Get thee behind me, Satan

If you use Instagram, watch RuPaul’s Drag Race or have eyes, you’ve probably encountered Facetune recently. 

The miracle app which allows us to smooth, conceal, nip tuck and filter our way to better photos is all over the series after contestant Aja – a drag queen who ‘came up’ as a heavily edited presence on social media – has been dragged for her IRL appearance where her skin is decidedly less smooth. Despite the vitriol thrown at her, Aja has embraced being outed for using Facetune, posting her before and after shots on Insta and saying she should be their brand ambassador. 


I literally didn’t know what Facetune was until about a month ago, and quickly became absolutely obsessed. I felt so stupid for not having realised that it was a thing before. When I read trashy Mail Online articles about Beyonce or someone fucking up a photoshop and leaving a wavy-lined Instagram, or when I was sent screenshots from the wavy lined Instagrams of people my friends knew who had done the same thing and fucked it up on the same way, I always wondered how they had the time to do it. I can barely crop something on Photoshop. Turns out, it’s Facetune, the app of the gods (and devils).

The thing is, Facetune is in itself, a harmless thing. It’s a way to blur out small imperfections or brighten a photo or make it look great – even if unlike Kylie or Beyonce, you have less than 500 Instagram followers and they all know literally exactly what you look like anyway. If you don’t get locked on, it’s fun. When people are open and honest about it, there’s really no big deal. “This is me without edit on the left and with on the right – I don’t really see anything wrong with a nice filter”, says Lucy, sending me this pic.

“Would I have put it up like the original? Probably but after years of suffering from acne I obsess over my skin in photos and I feel more comfortable making sure it looks good even if that’s just banning the shine. Actually my boobs look great in that first photo. I swear they look bigger and I didn’t even edit the shape of me or anything. I guess the one on the left is more realistic but I’d already found some insane lighting and got dressed up and made up so why wouldn’t I make myself look even better?
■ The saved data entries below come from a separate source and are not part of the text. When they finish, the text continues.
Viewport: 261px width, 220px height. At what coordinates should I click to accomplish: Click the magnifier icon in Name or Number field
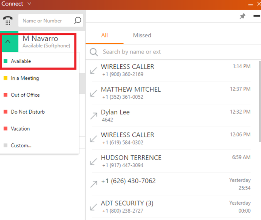78,20
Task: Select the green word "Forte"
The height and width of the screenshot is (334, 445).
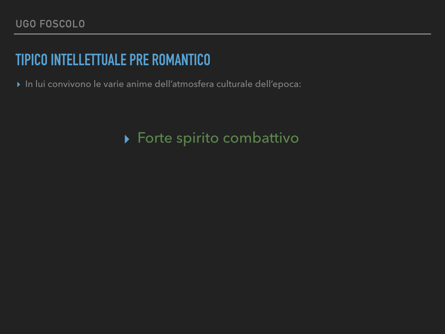Action: [155, 138]
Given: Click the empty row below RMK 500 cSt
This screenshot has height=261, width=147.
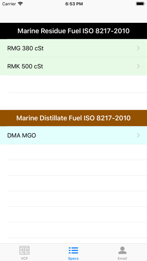Looking at the screenshot, I should tap(74, 84).
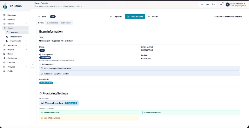Image resolution: width=249 pixels, height=128 pixels.
Task: Go back using the Back link
Action: click(x=42, y=16)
“Facetune is life and if someone invents its for everyday life, I will invest heavily.”

It’s also become a progressive tool for body positive influencers like model Emily Bador, who regularly posts edited and unedited photos of herself on her Instagram and openly discusses her struggle to accept her body without photoshop.


The problem with Facetune though, aside from the obvious one that becoming obsessed with it will rot your self-image and make you question how you look and how you want to look, is that the discourse around it helps promote the disturbing idea that by changing a selfie, people (especially women) are somehow lying to everyone, that they shouldn’t be trusted, that they’re somehow less real and legitimate than women who don’t.

Writing for Grazia Lucy Vine points to Kendrick Lamar’s new video for Humble, which, while lauded as a feminist masterpiece is still “a man telling us what is and isn’t attractive about a woman”. In this case, it’s “fucking photoshop”. “I can’t escape the feeling that there is an exploitation of female insecurity here”, writes Vine.


Using Facetune might make you a little obsessed, but as long as you’re honest about why you like it (because it makes everyone look fitter) and you use it, like everything, in moderation, it’s not the be all and end all of the evils of social media. I used to be obsessed with it”, another friend, Lexi, says.  “Like I would smooth the hell out of every photo and make my lashes darker and remove any trace of eye bags until I looked like a bowling ball. I never use it anymore, I think it’s way too obvious unless you’re super subtle and it’s only really good for blurring the background to make photos look more professional.”

The worrying thing is not the app itself then, it’s using it to slide into negative self-image, or using it to brand women as fake or basic. We can’t let it become the new dog filters, birthday balloons or whatever else makes us fake bitches currently.

Maybe take a step back from the retouch tool for five minutes and consider whether you actually need it, but if you like it, fuck it, blur to your heart’s content. We’re all guilty.